The Ta-01b (depending on generation) uses either the Wolfson or Cirrus Logic DAC chips, both of which have a reputation for a being a bit smooth and warm. This makes the Ta-01b a bit more syrupy with some tubes than the Ta-10 or 20. I found the best pairings to the Ta-01b (Cirrus DAC) were either the Telefunken 12au7, GE 5-star 5814, and the Sylvania 12au7. All of these provide good balance without getting too smoothed over or thick. For those that want a thicker, warmer tone, try the Mullard 12au7. The RCA black Plate 12au7 lands between the two endpoints and is a good compromise pick as well.
While the Ta-10 and Ta-20 share a lot of commonality, I did find that they were not identical where tube preference is concerned partially because of the AKM DAC used in the Ta-10 and partially because the Ta-10 uses a single triode per channel while the Ta-20 uses two triodes per channel. Because of the later difference, the Ta-20 takes on more of the tube characteristics more quickly than the Ta-10.

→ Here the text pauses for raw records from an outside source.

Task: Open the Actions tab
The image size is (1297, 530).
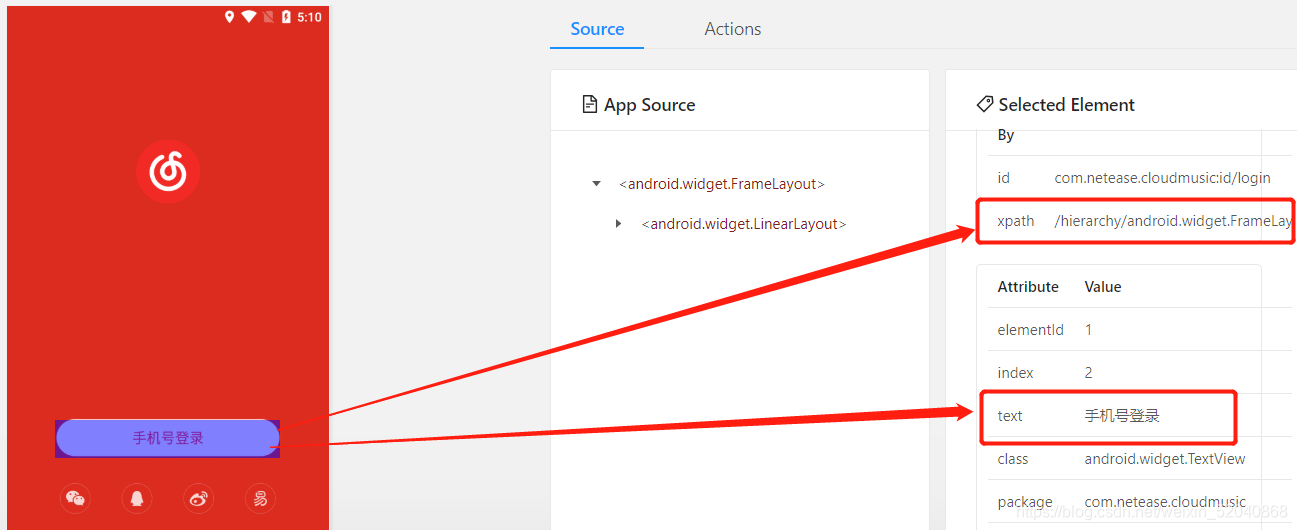Action: click(732, 29)
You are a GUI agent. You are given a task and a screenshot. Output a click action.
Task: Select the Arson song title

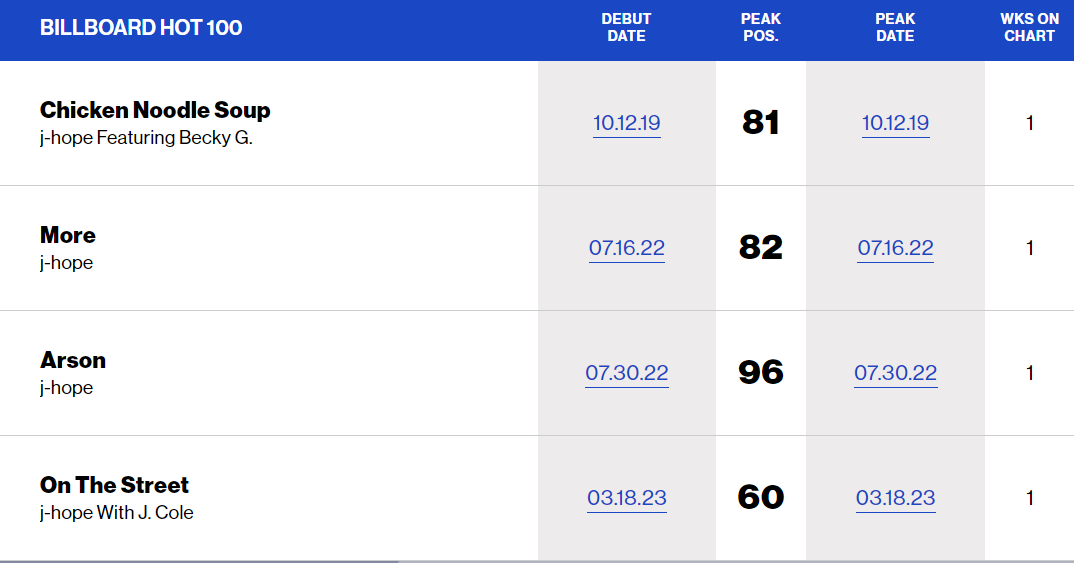click(73, 360)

For example, I found the Mullard 12au7 to be a great fit in the Ta-10, but a bit too fluid and smooth in the Ta-20 when combined with a DAC using the same 4490 chip. The Ta-10 has less of a warm tilt than the Ta-01b but still retains some of the same fluidity and smoothness so I liked a tube that gave the sound as much edge as I could retain. Those were tubes like the Raytheon and the GE 5814 that have a nice clean signature with tight control. My wife who prefers a warmer tonality was particularly happy with the Ta-10 (her desktop rig) paired with the Brimar CV491 or the Sylvania 5963 as both were good compromises between detail and warmth.
And our final Amp and the only pure Amplifier in this experiment is the Ta-20. I paired the Ta-20 with an ESS 9038 DAC for most of the testing which gave it a decidedly more analytical and dry sound signature than the other two. For that reason, tube preferences will be those that add back some warmth to the signature and some fluidity that the ESS is typically lacking. If you pair the Ta-20 to something a good bit warmer like the AK series, the choices will shift a bit as they don’t need the degree of added warmth that the ESS benefits from. For that reason, I have two groups of recommendations, the first for cooler pairings and the second for warmer. With the ESS dac, the Brimar CV491, Mullard 12au7, RCA black plate 12au7, and Amperex ECC82 all added a bit of warmth and really were a clear step above the stock tubes. My personal preference was for the Amperex as the best of the lot. With a warmer dac pairing the clear winner were the Telefunken 12au7s (Which some may prefer regardless as they were the most linear tube in the test), a close second, and much easier on the budget were the Raytheon that had good linearity and nearly the extension and detail of the Telefunken while costing less than $25 a pair with a bit of searching.
The Ta-03s uses the 12au7 as well, but since it also pairs it with the 6S19P power tube, I will be covering it in installment 3 of the series (expect this one in early November).
I hope this helps you sort out some of the options available in the 12au7 tube and gives you some idea of which tubes might be best for your application. Remember each tube is a little different and each amp as well so not every combination of RCA/Ta-01b is going to perform exactly the same. I’ve had a lot of fun doing this, and hope you have as much fun trying out various tubes in your Xduoo amplifier. Good luck!